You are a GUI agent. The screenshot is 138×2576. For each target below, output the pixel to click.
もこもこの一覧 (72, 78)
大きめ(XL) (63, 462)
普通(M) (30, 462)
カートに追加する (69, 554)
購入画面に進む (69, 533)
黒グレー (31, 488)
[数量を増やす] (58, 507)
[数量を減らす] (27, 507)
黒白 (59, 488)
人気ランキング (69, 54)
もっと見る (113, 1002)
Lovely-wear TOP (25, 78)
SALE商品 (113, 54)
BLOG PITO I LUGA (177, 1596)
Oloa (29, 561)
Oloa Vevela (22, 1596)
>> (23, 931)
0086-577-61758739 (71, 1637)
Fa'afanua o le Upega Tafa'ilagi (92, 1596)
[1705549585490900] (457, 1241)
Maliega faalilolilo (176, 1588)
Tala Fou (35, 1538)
▬▬▬▬▬▬
* Problem description: Recopy the entries above exactly, with every line included.

* Task answer:
You are a GUI agent. The screenshot is 138×2576. For each target below, output the pixel to click.
もこもこの一覧 (72, 78)
大きめ(XL) (63, 462)
普通(M) (30, 462)
カートに追加する (69, 554)
購入画面に進む (69, 533)
黒グレー (31, 488)
[数量を増やす] (58, 507)
[数量を減らす] (27, 507)
黒白 (59, 488)
人気ランキング (69, 54)
もっと見る (113, 1002)
Lovely-wear TOP (25, 78)
SALE商品 (113, 54)
BLOG PITO I LUGA (177, 1596)
Oloa (29, 561)
Oloa Vevela (22, 1596)
>> (23, 931)
0086-577-61758739 (71, 1637)
Fa'afanua o le Upega Tafa'ilagi (92, 1596)
[1705549585490900] (457, 1241)
Maliega faalilolilo (176, 1588)
Tala Fou (35, 1538)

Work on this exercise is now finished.